Vol 4 No 2 (2018): Current Issue
Letter to Editor

The Northern Italian Diet Compared to the Mediterranean Diet: Prevalence Rates of Obesity and Diabetes

Testori Alessandro
Frontier Internal Medicine, Boulder Community Health, Longmont CO 80501, USA
Published May 28, 2018


I am writing in response to your recent articles on the conference proceedings of the World Congress on Nutrition and obesity prevention. I wish to call attention to the data on the prevalence of obesity in Italy, which are some of the lowest in the Western world, and which seem to be relatively stable [1]. The table 1 below shows that the northern part of Italy had significantly lower prevalence of overweight and obesity in 2007 than the southern part of Italy [2]. The Northern Italian diet differs significantly from the Mediterranean diet of the southern part of Italy, being richer in calories, animal fats and meat products than the typical Mediterranean diet. It also uses butter more often than olive oil as a condiment. For years the Mediterranean diet has been portrayed as one of the healthiest.
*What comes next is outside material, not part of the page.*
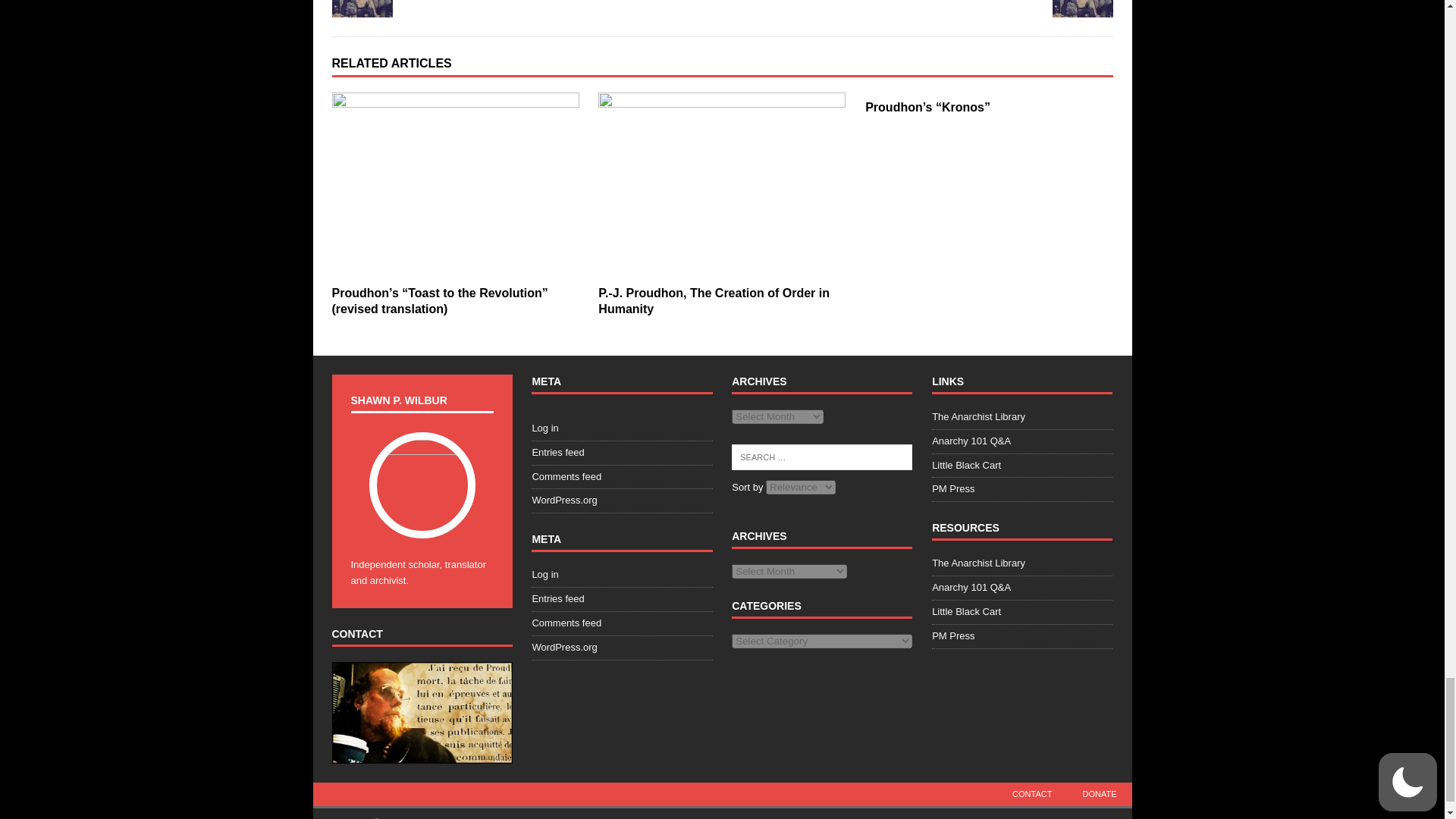
P.-J. Proudhon, The Creation of Order in Humanity (713, 300)
P.-J. Proudhon, The Creation of Order in Humanity (721, 185)
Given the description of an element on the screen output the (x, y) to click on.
The concept of the Mediterranean diet reflected food patterns typical of Crete, much of the rest of Greece, and Southern Italy in the early 1960s [3]. American biochemist Ancel Keys had first originated the concept of the Mediterranean diet after discovering a high proportion of centenarians in the Cilento area of Southern Italy [4]. However, according to the World Health Organization, Greece only ranked 24th among world countries in 2015 with respect to life expectancy with an average life expectancy for men of 78.3 years and for women of 83.6 years, behind Germany and the United Kingdom. Like many Western countries, Greece is also experiencing an obesity epidemic [5]. With particular regards to type 2 diabetes mellitus, Northern Italy has a very low prevalence of the condition (3.2%), lower than that of Southern Italy (6.3%) [6]. The Mediterranean diet has even been proclaimed an intangible cultural heritage by Unesco in 2013 (Inscription: 8.COM 8.10), supposedly for its great health benefits. The American College of Cardiology promotes the Mediterranean diet on its website claiming that it lowers the risk of diabetes. However, analysis of the available data does not support this conclusion. The table 2 below lists the diabetes type 2 prevalence rates of several countries and of Northern and Southern Italy: as it will be apparent some Mediterranean countries
(including Greece) have higher prevalence rates than the United States. I therefore feel that we are giving the wrong advice to the public: to follow a Mediterranean diet.